Seifried Rebecca M, Roberts Jefferson
Tripler Army Medical Center, Honolulu, HI 96859, USA.
Hawaii J Med Public Health. 2013 Jul;72(7):220-3.
This is a case report of a patient with treatment resistant gout who was prescribed pegloticase and developed a severe reaction. A 30-year-old Hawaiian-Filipino man presented with a nine-year history of gout that progressed from episodic monoarticular arthritis, treated with aspiration and corticosteroid injections, to more aggressive disease with more frequent attacks requiring escalation of therapy. He was treated with systemic corticosteroids, colchicine and nonsteroidal anti-inflammatory drugs, but then required allopurinol. Despite aggressive therapy, the patient continued to have hyperuricemia and tophi developed even after treatment with febuxostat and probenicid. The patient became wheel chair bound due to his pain and, at that point, the decision was made to initiate treatment with pegloticase. The patient initially experienced significant improvement with treatment; however, he soon began to have elevation in his serum uric acid levels and developed a severe reaction during treatment.

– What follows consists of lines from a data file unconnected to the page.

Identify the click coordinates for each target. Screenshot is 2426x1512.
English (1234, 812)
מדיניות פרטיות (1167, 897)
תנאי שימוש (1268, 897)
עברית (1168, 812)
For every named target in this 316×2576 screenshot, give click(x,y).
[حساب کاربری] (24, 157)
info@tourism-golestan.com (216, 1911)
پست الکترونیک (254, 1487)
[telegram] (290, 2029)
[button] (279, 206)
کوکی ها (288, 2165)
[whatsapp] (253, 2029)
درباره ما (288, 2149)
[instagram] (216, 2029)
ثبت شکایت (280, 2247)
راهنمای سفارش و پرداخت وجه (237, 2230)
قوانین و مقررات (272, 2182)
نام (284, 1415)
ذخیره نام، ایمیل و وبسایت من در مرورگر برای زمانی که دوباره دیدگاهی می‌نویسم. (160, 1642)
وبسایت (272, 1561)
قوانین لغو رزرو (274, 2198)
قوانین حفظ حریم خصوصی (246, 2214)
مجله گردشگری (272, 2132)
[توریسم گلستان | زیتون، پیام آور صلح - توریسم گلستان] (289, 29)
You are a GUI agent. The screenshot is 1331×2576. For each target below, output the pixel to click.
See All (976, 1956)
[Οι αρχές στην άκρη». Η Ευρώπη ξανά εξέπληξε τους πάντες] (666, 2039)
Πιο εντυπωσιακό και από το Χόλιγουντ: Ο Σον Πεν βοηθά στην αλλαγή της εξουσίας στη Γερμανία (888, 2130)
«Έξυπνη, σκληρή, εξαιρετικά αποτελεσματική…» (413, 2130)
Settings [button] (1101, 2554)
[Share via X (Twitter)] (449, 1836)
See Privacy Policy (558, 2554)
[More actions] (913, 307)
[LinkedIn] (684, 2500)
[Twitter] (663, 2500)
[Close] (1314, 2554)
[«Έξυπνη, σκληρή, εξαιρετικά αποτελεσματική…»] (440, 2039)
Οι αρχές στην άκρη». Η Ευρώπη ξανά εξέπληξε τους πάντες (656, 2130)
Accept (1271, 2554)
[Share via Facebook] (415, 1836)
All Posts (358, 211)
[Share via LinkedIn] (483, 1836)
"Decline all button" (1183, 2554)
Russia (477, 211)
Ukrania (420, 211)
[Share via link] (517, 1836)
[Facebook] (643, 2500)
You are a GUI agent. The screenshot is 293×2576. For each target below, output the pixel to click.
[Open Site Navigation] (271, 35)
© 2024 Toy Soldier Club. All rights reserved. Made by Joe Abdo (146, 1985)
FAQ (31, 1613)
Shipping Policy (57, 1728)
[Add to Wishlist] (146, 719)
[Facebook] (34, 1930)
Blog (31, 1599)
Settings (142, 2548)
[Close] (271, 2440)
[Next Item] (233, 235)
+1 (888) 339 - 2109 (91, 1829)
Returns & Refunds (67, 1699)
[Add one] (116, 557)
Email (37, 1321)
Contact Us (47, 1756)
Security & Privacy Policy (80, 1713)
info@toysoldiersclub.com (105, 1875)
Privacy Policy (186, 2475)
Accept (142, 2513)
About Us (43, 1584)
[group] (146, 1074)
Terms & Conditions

这是一例关于一名难治性痛风患者的病例报告,该患者被处方聚乙二醇化尿酸酶并出现了严重反应。一名30岁的夏威夷裔菲律宾男子,有9年痛风病史,最初为发作性单关节关节炎,通过关节穿刺抽液和皮质类固醇注射治疗,后来病情进展为更具侵袭性的疾病,发作更频繁,需要加强治疗。他接受了全身性皮质类固醇、秋水仙碱和非甾体抗炎药治疗,之后需要使用别嘌醇。尽管进行了积极治疗,但患者仍有高尿酸血症,即使在使用非布司他和丙磺舒治疗后仍出现了痛风石。由于疼痛,患者只能依靠轮椅行动,此时决定开始使用聚乙二醇化尿酸酶进行治疗。患者最初治疗后有明显改善;然而,他很快开始出现血清尿酸水平升高,并在治疗期间出现了严重反应。